You are viewing a plain text version of this content. The canonical link for it is here.
Posted to common-dev@hadoop.apache.org by "Albert Strasheim (JIRA)" <ji...@apache.org> on 2007/01/09 20:48:27 UTC
[jira] Commented: (HADOOP-817) Streaming reducers throw OutOfMemory
for not so large inputs
[ https://issues.apache.org/jira/browse/HADOOP-817?page=com.atlassian.jira.plugin.system.issuetabpanels:comment-tabpanel#action_12463379 ]
Albert Strasheim commented on HADOOP-817:
-----------------------------------------
I'm running 0.10.0 which should include the patch from HADOOP-849 (as far as I can tell), but I'm still running into OutOfMemoryErrors.
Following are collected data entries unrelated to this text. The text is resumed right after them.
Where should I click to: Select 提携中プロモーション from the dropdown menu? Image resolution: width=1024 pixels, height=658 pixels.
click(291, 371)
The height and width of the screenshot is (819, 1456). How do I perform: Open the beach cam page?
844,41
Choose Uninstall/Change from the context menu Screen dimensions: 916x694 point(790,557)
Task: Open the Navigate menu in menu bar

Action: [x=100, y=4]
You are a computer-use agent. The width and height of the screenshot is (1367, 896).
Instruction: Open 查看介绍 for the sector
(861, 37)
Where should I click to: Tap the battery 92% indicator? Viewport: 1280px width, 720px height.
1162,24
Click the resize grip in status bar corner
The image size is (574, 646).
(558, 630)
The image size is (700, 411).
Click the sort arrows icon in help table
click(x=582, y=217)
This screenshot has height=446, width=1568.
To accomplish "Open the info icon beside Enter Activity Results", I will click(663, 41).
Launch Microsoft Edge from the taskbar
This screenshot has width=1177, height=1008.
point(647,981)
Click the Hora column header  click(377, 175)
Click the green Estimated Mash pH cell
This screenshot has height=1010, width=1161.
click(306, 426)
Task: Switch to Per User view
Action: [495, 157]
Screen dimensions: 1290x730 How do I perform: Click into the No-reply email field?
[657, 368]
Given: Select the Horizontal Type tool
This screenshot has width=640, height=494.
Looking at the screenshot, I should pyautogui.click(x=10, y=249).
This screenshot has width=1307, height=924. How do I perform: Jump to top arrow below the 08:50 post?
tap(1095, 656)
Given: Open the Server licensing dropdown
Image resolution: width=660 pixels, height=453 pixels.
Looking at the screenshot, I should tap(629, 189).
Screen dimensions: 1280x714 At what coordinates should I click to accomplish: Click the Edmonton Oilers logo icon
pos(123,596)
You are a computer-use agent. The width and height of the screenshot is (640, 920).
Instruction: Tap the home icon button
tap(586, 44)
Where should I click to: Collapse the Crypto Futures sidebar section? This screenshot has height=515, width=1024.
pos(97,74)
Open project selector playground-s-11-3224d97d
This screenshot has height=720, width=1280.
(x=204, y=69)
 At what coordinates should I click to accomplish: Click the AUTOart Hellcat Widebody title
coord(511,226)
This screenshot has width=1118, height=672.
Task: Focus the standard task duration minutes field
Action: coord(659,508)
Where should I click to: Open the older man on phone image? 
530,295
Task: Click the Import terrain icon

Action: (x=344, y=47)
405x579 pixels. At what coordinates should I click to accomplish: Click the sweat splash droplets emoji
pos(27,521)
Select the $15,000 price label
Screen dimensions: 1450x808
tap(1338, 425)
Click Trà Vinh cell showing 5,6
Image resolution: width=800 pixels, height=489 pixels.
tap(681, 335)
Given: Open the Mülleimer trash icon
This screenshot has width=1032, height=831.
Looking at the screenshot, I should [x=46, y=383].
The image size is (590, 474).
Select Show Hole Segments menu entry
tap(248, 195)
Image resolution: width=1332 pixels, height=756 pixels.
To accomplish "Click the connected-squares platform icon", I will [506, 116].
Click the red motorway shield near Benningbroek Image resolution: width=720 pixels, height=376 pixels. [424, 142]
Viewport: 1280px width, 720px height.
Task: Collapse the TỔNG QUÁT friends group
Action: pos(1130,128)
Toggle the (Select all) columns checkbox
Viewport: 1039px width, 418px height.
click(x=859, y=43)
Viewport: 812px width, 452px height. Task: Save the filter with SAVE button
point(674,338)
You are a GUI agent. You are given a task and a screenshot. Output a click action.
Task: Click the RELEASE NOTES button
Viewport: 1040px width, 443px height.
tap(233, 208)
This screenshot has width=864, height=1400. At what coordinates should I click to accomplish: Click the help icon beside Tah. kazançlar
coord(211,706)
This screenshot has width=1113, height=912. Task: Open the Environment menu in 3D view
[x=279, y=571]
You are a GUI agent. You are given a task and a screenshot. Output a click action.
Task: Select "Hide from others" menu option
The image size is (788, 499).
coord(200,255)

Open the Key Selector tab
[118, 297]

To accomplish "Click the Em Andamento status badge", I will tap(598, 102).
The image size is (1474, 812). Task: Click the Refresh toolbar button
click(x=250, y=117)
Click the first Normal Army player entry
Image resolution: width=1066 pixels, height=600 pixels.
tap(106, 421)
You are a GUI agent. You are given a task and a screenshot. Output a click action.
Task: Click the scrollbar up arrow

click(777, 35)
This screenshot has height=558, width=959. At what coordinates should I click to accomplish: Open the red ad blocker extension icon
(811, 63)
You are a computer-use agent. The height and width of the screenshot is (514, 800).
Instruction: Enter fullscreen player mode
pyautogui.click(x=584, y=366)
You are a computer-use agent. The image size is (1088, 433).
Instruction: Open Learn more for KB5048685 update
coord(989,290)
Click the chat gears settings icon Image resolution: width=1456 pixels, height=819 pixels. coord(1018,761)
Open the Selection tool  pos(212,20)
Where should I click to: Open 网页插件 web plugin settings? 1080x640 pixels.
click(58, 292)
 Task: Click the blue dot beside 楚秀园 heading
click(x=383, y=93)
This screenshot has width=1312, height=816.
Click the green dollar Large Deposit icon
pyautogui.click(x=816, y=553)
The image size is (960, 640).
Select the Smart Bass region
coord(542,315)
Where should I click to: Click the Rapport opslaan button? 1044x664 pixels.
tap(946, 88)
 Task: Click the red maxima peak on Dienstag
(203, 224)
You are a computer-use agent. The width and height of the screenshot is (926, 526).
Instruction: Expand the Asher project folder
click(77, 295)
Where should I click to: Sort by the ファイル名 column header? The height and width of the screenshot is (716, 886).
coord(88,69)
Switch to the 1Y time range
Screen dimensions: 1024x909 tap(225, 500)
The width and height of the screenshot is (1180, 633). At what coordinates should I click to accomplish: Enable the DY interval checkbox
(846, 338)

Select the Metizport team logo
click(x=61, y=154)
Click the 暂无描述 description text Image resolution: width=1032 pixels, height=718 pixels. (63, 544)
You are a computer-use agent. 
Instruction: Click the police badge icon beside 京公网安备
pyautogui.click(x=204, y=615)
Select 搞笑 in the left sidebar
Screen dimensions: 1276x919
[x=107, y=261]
I'm following the example from this blog entry:
http://jjinux.blogspot.com/2007/01/clustering-hadoop.html
hadoop-default.xml contains:
<configuration>
<property>
<name>hadoop.tmp.dir</name>
<value>/state/partition1/tmp/hadoop-${user.name}</value>
</property>
<property>
<name>fs.default.name</name>
<value>dominatrix.local:54310</value>
</property>
<property>
<name>mapred.job.tracker</name>
<value>dominatrix.local:54311</value>
</property>
<property>
<name>dfs.replication</name>
<value>2</value>
</property>
</configuration>
mapred settings are unchanged.
I'm using an input file generated as follows:
perl -e 'for $i(1..99999999) { print "$i\t\n"; }' > input.txt
This generates a 945 MB input file. I then run:
hadoop-0.10.0/bin/hadoop jar hadoop-0.10.0/contrib/hadoop-streaming.jar -mapper mapper.py -reducer reducer.py -input input.txt -output out-dir
I am running the job across 21 nodes.
What next? How do I debug this problem further? I'll try Java 6 in the mean time.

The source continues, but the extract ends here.